(Your task): Reproduce the stretch of the TV performances text from "With the year" through "tour de force." word for word.

With the year halfway over, it’s time to celebrate those who have already brought glory to the small screen, from dramatic breakdowns to one comedic tour de force.
8 Perfect TV Performances From 2023
Courtesy of HBO/Netflix

Perfection is, of course, in the eye of the beholder, and in most cases impossible to reach anyway. But as 2023 reaches its midpoint, there are already TV performances that, for us, reach the absolute pinnacle—perfect for their shows, their actors, and for the viewers lucky enough to witness it all come together. From Shakespeare-worthy tragedy to reality TV hosts going above and beyond, these are the eight television performances that will be sticking with us for the rest of 2023 and well beyond.

(Records):
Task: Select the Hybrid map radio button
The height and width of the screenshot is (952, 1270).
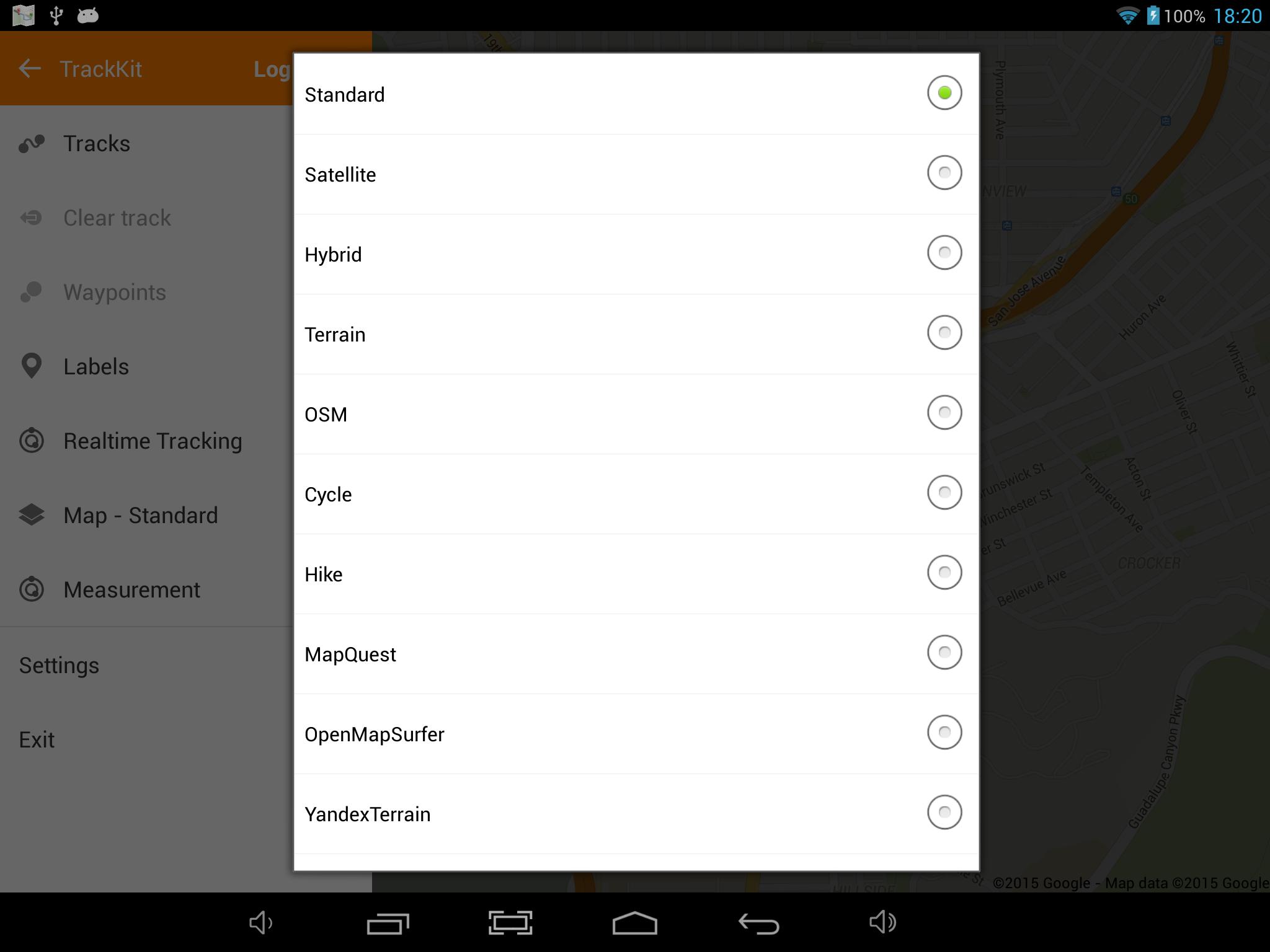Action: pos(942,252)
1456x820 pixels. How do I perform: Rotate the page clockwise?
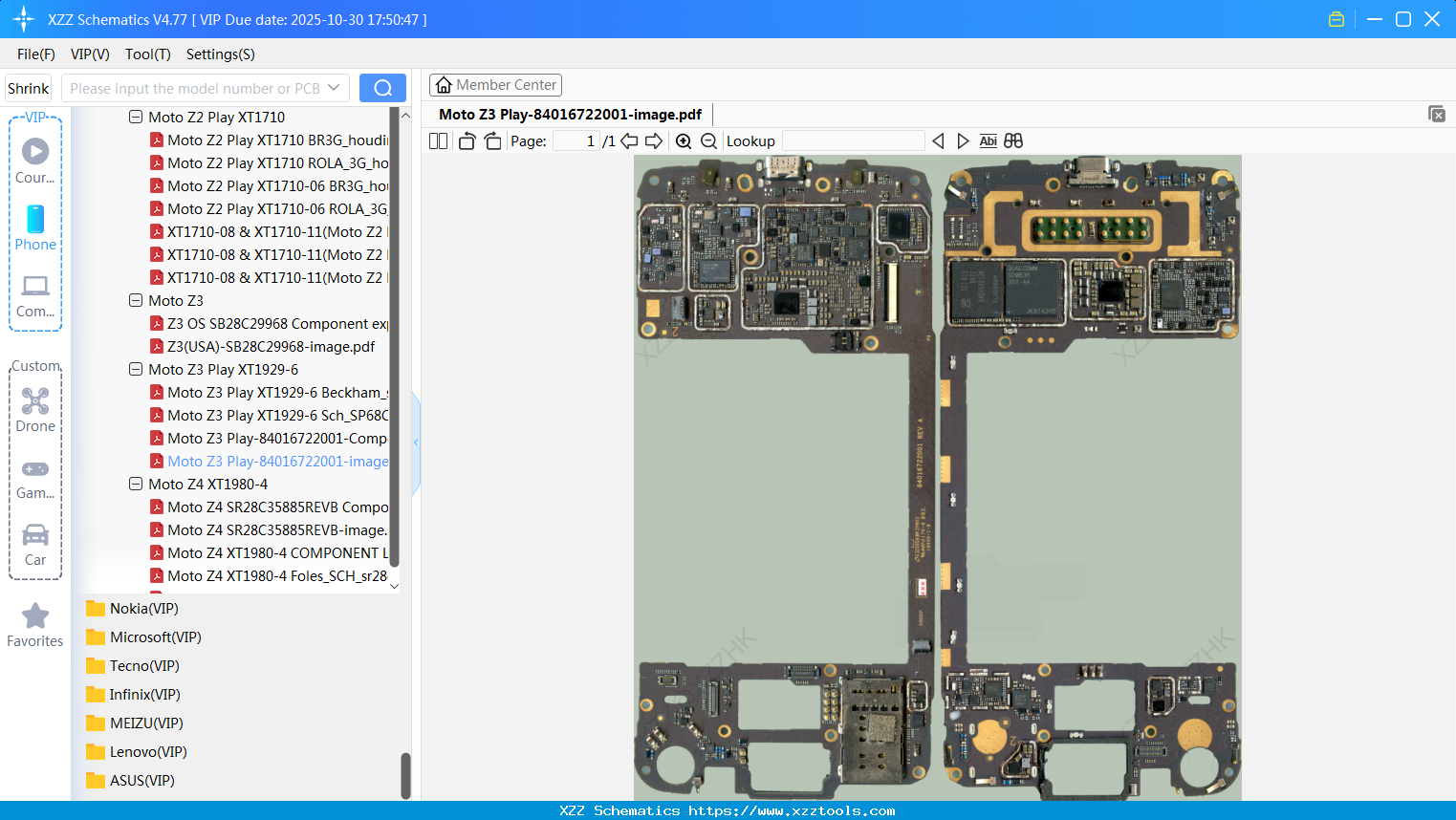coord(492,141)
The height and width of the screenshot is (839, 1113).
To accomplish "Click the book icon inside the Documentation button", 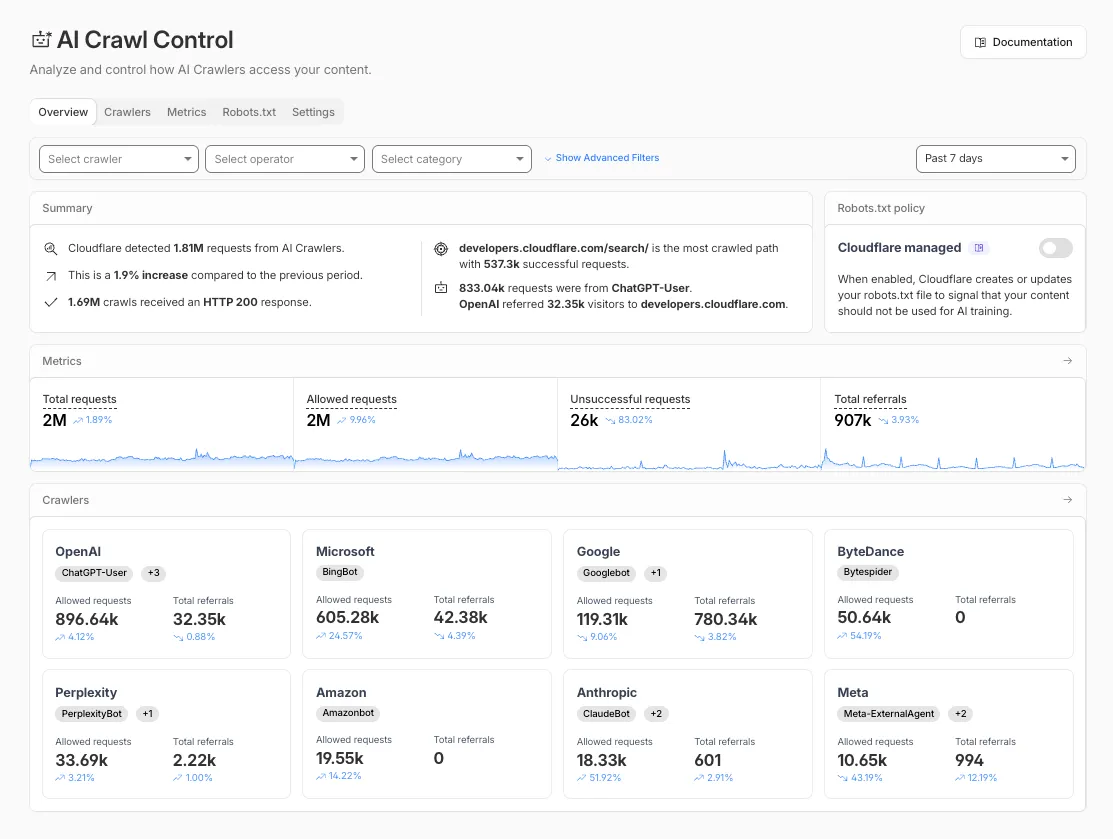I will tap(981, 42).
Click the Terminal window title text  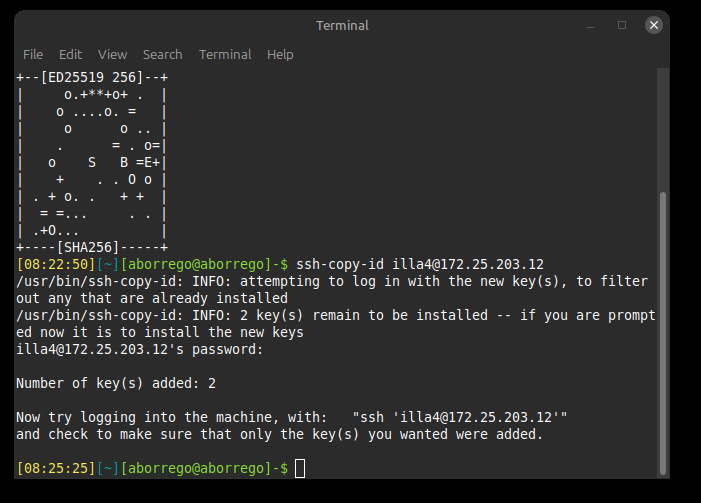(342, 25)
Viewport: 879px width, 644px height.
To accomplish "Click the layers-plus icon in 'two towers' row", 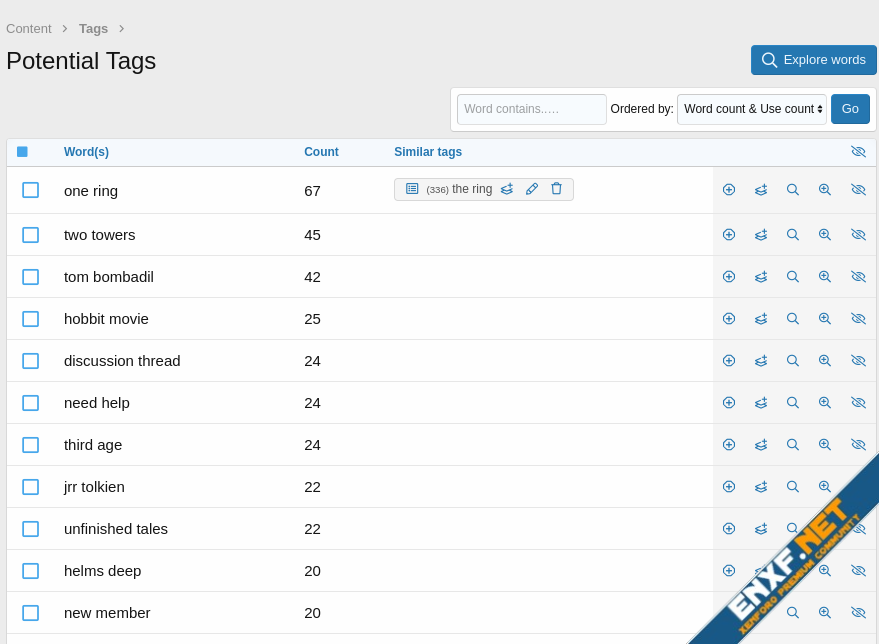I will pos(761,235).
--
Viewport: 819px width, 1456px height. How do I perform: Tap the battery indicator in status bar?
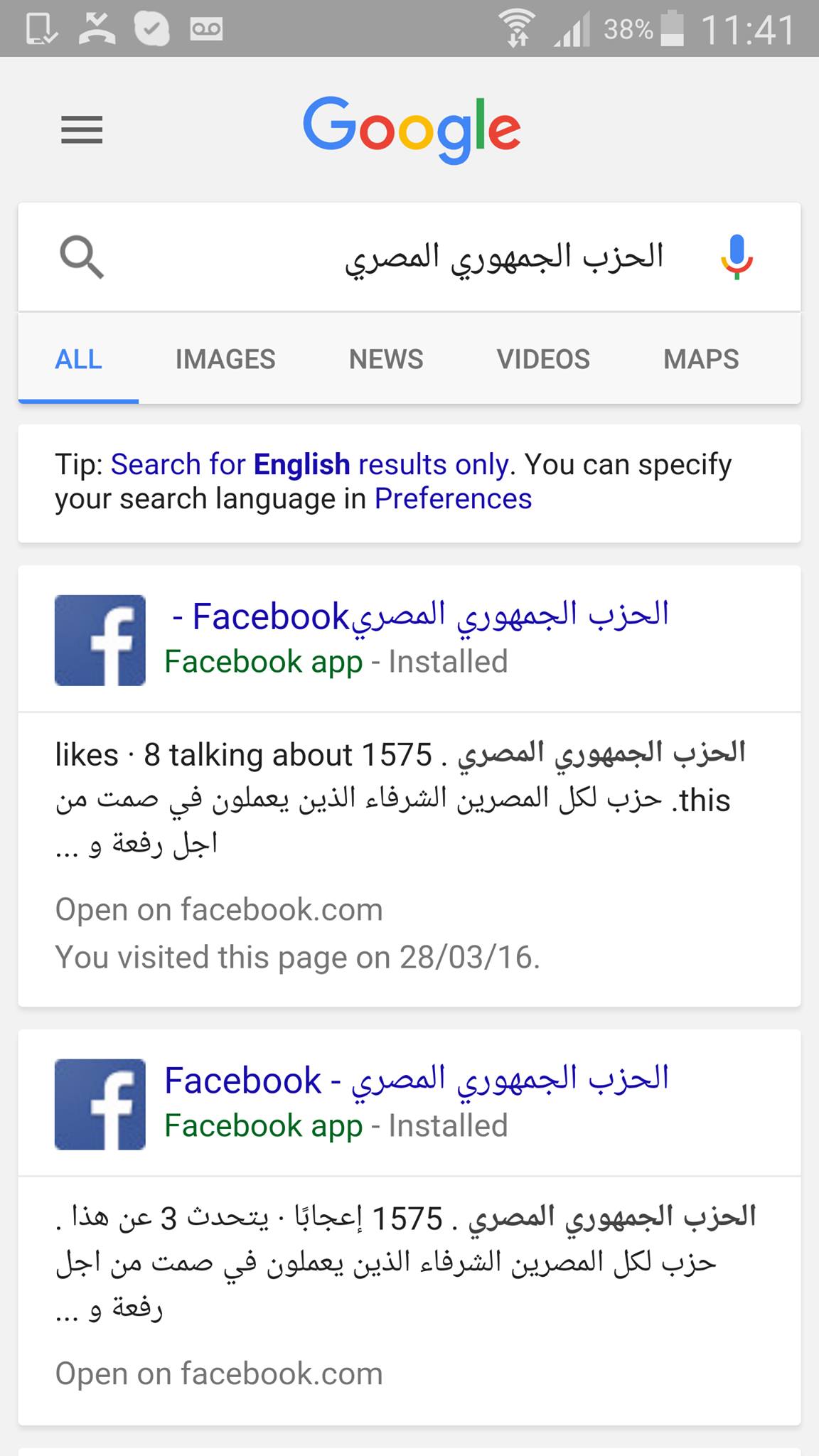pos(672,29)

(Result for this exercise):
With the year halfway over, it’s time to celebrate those who have already brought glory to the small screen, from dramatic breakdowns to one comedic tour de force.